### [WORK INSTRUCTION]
Gather every line of the entries that includes the word "logo".

### [Extracted data entries]
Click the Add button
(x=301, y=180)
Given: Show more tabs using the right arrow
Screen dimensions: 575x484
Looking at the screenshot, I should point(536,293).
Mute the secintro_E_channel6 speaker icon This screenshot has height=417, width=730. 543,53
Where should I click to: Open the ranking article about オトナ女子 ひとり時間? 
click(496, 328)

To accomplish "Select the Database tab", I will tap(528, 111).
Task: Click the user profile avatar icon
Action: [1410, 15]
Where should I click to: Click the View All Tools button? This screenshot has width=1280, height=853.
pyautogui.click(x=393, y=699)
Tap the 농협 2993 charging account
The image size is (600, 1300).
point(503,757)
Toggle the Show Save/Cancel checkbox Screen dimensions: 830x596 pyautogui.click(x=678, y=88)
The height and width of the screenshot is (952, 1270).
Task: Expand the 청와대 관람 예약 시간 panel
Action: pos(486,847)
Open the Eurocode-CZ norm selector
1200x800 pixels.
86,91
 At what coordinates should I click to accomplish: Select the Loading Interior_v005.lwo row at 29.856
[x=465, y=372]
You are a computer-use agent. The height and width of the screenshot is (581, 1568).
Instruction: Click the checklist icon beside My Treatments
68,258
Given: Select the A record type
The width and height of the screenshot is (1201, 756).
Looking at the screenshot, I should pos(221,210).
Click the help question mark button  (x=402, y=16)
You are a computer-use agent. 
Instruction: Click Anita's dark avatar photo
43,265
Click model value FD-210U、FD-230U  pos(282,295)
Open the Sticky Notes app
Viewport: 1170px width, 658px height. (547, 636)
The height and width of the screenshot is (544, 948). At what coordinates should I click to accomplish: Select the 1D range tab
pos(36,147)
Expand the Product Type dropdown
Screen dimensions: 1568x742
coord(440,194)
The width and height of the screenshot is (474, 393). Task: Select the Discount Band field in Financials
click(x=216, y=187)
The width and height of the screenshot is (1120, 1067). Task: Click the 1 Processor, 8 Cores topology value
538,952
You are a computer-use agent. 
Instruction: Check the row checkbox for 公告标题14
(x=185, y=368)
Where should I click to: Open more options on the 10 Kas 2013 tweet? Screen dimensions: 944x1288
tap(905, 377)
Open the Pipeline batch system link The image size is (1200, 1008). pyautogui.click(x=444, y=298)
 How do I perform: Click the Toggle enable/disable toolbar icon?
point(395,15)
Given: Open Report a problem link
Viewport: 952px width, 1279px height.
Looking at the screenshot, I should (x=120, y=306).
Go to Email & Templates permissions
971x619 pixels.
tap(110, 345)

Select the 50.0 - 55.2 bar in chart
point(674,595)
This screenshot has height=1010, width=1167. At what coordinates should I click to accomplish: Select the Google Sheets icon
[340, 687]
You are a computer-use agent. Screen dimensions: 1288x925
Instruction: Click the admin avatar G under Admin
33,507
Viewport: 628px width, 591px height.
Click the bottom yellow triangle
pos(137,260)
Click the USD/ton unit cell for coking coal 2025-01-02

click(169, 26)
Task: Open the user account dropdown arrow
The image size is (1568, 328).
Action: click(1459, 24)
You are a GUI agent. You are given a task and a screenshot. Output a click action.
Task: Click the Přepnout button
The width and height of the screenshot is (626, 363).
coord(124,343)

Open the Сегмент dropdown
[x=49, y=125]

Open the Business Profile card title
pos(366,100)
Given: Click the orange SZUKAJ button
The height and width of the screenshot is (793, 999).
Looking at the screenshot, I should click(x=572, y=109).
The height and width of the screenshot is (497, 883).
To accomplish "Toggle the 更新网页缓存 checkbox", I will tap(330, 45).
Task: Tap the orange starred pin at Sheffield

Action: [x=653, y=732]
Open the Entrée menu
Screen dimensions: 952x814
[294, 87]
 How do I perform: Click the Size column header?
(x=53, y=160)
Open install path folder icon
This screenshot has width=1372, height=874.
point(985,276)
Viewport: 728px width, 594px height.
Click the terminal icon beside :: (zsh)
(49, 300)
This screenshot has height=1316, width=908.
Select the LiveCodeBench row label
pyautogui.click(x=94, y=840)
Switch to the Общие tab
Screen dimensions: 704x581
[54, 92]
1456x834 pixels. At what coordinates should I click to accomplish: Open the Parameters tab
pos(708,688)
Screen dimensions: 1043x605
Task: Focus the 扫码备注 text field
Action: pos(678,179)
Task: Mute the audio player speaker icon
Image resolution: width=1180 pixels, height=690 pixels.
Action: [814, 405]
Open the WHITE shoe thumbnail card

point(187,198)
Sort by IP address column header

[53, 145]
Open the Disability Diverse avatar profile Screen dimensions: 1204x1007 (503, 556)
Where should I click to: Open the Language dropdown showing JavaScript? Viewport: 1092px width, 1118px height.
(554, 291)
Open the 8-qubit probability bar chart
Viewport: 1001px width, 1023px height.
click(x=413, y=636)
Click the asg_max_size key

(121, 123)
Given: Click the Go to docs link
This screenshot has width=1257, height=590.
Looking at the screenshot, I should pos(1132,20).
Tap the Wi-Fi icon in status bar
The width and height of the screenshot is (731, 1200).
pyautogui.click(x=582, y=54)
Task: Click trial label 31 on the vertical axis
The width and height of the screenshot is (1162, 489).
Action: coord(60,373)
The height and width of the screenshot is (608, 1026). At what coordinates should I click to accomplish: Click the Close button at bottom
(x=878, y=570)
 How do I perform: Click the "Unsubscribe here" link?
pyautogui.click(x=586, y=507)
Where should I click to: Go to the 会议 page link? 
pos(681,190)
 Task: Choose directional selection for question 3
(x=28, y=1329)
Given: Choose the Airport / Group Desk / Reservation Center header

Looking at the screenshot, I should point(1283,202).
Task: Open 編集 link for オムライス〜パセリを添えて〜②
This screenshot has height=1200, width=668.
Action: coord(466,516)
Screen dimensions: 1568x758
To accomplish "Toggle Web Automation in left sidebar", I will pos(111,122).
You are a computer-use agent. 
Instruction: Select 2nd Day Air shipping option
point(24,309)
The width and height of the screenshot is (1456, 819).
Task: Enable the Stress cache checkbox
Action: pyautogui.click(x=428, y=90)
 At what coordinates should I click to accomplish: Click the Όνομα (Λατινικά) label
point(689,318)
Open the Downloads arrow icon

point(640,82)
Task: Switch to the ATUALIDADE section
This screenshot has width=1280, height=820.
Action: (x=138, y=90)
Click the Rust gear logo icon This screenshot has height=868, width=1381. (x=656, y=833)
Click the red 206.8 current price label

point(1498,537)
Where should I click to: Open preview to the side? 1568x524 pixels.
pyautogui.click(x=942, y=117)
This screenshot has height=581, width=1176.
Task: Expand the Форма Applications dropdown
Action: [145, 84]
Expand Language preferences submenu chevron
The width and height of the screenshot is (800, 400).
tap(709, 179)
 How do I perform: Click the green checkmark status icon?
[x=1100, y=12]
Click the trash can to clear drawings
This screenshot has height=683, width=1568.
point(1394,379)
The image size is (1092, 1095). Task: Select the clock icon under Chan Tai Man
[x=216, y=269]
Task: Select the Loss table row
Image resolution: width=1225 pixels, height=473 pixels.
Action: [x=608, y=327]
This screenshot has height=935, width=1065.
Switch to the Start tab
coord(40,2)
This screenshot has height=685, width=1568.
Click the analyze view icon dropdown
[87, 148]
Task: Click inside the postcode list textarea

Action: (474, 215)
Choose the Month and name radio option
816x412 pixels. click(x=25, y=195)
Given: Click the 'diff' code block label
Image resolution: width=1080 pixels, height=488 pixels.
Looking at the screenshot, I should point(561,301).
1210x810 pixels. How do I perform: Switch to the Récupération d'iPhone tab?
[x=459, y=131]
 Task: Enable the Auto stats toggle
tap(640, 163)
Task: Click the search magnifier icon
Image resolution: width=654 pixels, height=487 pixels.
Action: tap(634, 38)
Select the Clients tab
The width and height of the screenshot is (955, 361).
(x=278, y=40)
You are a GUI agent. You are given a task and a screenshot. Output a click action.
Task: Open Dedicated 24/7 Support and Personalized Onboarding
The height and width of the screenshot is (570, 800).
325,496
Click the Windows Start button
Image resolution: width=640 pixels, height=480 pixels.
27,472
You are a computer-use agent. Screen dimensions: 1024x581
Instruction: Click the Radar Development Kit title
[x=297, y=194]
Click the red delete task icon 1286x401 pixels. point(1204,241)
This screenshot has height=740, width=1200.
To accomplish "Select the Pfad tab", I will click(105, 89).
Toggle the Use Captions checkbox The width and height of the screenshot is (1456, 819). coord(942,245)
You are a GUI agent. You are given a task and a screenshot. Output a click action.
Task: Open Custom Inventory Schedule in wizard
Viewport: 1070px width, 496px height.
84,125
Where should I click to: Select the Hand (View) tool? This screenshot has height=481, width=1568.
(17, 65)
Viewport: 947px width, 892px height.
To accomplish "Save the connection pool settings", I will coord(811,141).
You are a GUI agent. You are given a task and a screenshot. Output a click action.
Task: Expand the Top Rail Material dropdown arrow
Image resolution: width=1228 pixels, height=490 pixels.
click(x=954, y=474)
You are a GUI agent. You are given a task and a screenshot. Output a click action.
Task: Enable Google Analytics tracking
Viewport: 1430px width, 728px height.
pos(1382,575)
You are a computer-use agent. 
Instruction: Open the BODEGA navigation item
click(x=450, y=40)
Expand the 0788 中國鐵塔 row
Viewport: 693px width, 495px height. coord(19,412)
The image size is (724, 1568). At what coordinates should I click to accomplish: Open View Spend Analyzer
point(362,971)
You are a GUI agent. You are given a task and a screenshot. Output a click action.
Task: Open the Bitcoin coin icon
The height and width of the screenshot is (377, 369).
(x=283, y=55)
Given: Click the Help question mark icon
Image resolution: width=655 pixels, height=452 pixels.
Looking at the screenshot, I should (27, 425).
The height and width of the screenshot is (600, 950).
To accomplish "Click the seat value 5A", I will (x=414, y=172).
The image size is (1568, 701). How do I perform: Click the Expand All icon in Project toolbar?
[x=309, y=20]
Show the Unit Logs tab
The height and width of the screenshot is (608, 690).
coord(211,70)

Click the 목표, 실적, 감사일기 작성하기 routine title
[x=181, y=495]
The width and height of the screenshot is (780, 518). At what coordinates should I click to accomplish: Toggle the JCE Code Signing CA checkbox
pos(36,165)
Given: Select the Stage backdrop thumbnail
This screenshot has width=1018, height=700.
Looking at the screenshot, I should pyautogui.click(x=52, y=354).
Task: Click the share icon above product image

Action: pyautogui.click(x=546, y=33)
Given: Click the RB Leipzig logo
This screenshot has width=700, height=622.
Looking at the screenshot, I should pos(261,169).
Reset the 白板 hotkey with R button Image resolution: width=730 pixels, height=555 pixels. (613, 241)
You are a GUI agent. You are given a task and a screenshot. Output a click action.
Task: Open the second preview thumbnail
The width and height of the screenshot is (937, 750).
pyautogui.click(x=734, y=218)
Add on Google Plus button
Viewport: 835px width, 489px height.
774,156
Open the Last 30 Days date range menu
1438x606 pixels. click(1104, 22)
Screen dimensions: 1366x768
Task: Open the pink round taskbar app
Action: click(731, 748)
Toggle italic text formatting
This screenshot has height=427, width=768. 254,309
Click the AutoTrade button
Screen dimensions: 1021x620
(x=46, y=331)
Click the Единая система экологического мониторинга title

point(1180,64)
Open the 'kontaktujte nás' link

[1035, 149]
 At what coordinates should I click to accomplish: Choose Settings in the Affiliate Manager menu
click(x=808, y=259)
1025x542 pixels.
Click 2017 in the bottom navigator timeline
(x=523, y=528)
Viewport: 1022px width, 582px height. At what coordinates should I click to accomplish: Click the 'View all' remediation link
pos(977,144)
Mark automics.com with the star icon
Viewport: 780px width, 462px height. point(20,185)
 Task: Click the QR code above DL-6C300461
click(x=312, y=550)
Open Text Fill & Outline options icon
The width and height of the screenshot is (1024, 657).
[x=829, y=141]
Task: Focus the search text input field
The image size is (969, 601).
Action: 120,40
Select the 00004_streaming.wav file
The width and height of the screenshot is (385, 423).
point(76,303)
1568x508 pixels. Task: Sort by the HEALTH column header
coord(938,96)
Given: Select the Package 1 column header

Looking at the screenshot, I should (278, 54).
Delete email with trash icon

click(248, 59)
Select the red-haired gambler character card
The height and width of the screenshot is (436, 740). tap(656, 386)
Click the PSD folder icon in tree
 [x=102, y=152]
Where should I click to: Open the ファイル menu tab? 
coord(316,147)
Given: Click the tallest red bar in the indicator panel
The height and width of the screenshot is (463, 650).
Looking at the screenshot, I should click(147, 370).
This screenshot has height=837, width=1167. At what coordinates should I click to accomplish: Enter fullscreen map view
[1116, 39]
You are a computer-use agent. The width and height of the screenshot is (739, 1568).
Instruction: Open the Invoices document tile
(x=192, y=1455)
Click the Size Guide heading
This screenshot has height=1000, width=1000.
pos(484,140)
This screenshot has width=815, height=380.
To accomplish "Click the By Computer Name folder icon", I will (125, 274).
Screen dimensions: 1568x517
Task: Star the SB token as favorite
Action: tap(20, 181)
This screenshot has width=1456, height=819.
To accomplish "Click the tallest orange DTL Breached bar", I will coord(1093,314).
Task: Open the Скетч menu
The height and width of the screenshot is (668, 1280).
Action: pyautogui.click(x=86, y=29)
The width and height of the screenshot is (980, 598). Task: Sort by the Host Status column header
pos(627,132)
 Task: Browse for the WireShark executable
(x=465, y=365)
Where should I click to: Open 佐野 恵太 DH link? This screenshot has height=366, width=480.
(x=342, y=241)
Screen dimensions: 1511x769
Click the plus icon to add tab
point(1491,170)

### [OUTPUT FOR THIS EXERCISE]
Click the Rust gear logo icon This screenshot has height=868, width=1381. (x=656, y=833)
Given: Click the RB Leipzig logo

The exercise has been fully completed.